第182章 結局(下)
麟德殿裏, 高陽長公主等了半天也沒見永昌帝的影子,稍覺焦躁, 在外殿來回踱步。
一盞茶的功夫後, 永昌帝才匆匆趕來,見着親姐姐,劈頭便問道:“這會兒找朕, 是有急事?”
他是從寝宮過來的。
先前韓蟄凱旋,永昌帝龍顏大悅, 被韓蟄辭謝慶功宴後,他便在別處擺了個小小的宴席,連着數日,帶兩位近來寵愛的嫔妃取樂, 喝了不少酒。今日後晌,他便是在寝宮裏肆意取樂, 臨近傍晚才從愛妃身上爬起來, 一道用晚膳。
聽見高陽長公主這會兒求見,他待親姐姐向來很好, 正好用完了膳,便過來瞧。
——因白日裏縱欲過度, 那本就虛弱的身子被掏得更空, 眼睛底下有點淡淡的青色。
誰知高陽公主不答反問,“不是皇上召我進宮的嗎?”
“朕召你?”
“是徐逯來傳的口谕, 說皇上有要事召見, 讓我趕緊進宮。”
“朕何曾——”永昌帝當然沒傳過這道口谕, 面露不豫,說到一半,猛然驚覺,跟高陽長公主相顧愕然。徐逯是禦前地位僅次于劉英的內監,在宮廷熬了大半輩子,能爬到如今的地位,也算是辦事機靈,頗得信重。
永昌帝沒下過這道口谕,他卻跑去長公主府,顯然是矯傳聖旨!
徐逯想做什麽!
永昌帝大怒,當即回身向劉英道:“徐逯呢!”
“回禀皇上,徐逯外出辦差,至今尚未歸來。”
這由頭當然是胡謅搪塞的,永昌帝氣得冷笑,當即喝命劉英傳令羽林衛,将徐逯捉回來。姐弟倆畢竟是長于宮廷,從未碰見過內監平白無故矯傳聖旨的事,心裏覺得不踏實,正揣測內情,卻又見劉英入殿禀報,“門下侍郎韓蟄同六部尚書、中書侍郎求見皇上。”
“他們來做什麽!”
永昌帝覺得煩躁,卻立時察覺不對勁,同高陽長公主換個眼神,步履匆匆地往外走。
還沒走到殿門口,明晃晃的滿殿燈火下,韓蟄健步而入,旁邊是中書侍郎章公望和六部尚書,後面跟着那位早已背叛朝廷的錦衣司副使樊衡。

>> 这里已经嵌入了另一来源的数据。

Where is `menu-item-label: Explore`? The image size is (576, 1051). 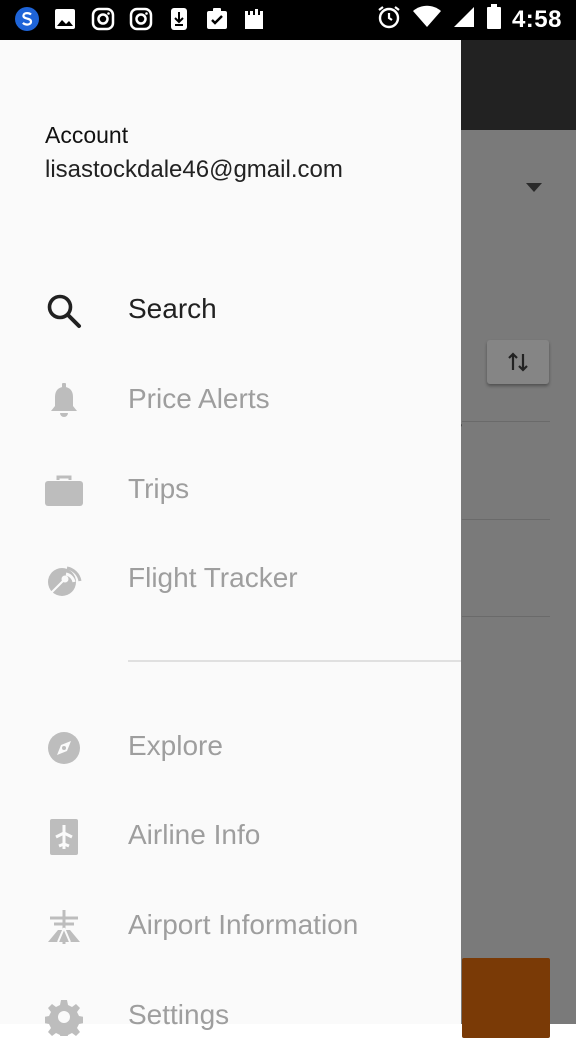
menu-item-label: Explore is located at coordinates (176, 746). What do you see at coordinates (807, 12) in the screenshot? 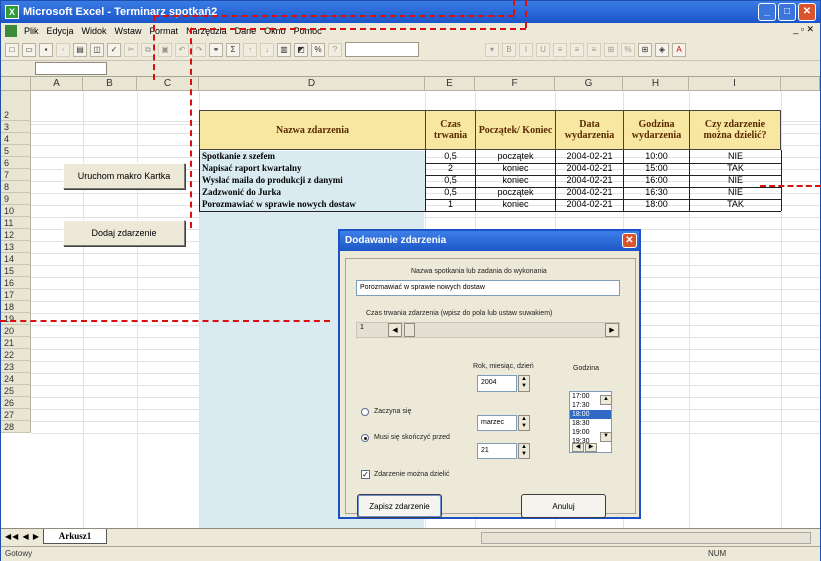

透過敞開的門扇,殿前玉玠上不知何時多了些兵甲,韓征和尚政帶甲執刀,身後數十名羽林衛列隊齊整,手裏高舉火把。
永昌帝何曾見過這等陣仗,當即愣住,旋即面色驟變。
韓蟄倒是從容,端然入殿,在永昌帝跟前站定,淵渟岳峙似的,那朝堂歷練、沙場征伐後的懾人氣勢卻半點都不再收斂,只将一雙冷沉的眼睛望着永昌帝,沉聲道:“臣等有事,須奏禀皇上。”
身後諸位重臣亦拱手行禮,卻是面色不善。
永昌帝瞧了眼殿外的羽林衛,貼身守衛他的人無故擅動,顯然是為了韓蟄。
他心中湧起驚慌,當即高聲道:“柴隆!”
連喝三聲,才見柴隆緩緩走過來,仍是值守時的裝束,卻未向他應命,只緩步走到韓征身前,手按刀柄,沉默不語。
這态度已十分明白。
永昌帝的心幾乎跌倒冰窖裏,就見樊衡關上殿門,隔斷他的視線。
整個麟德殿霎時沉悶起來,永昌帝心裏咚咚直跳,下意識往後退了兩步,被高陽長公主輕輕扶住。

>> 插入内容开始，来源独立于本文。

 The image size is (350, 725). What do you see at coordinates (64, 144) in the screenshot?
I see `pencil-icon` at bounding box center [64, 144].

皇家金尊玉貴的長公主,向來倨傲驕矜,哪怕此刻察覺情勢不對,亦不肯輸了氣勢,厲聲道:“無召擅入皇宮,你們這是要跟皇上禀奏該有的樣子?”
“長公主息怒。”章公望越衆而出,“還請皇上聽完臣等所言,再做定論。”
他說話間,樊衡亦跨步上前,神情冷厲,目光鋒銳。
羽林衛被隔絕在外,韓蟄和尚政明目張膽,柴隆不肯護駕,顯然是情勢有變。永昌帝身旁最信重的陳鳌和鄭玄英都已被迫調往邊塞,如今孤立無援,心驚膽戰之下,整個人都氣勢便迅速萎靡了下去。
章公望旋即拱手,徐徐奏禀。
“皇上自登帝位,朝堂之上并無建樹,寵信奸佞,致田保宦官幹政,惹得民怨四起,亂事橫生。偏袒親眷,罔顧法度,致甄家仗勢欺人,京城物議如沸。韓相自入朝為官,錦衣司法度嚴明,統轄有方,又平定馮璋之亂、斬除嶺南之患、蕩平範通之叛,功勞無人可及。朝堂內外,群臣歸服,百姓擁戴,文韬武略,足堪治國。望皇上效堯舜之道,以山川社稷禪于韓相,上應天意,下合民心。陛下可享清閑之福,百姓又得英明之主。臣等議定,特來奏請。”
一番話說得沉緩清晰,擲地有聲。
永昌帝大驚失色,厲聲道:“你!”
高陽長公主亦勃然變色,“章斐身為皇妃,撫養太子,皇上器重恩遇,你怎能作此胡言亂語!”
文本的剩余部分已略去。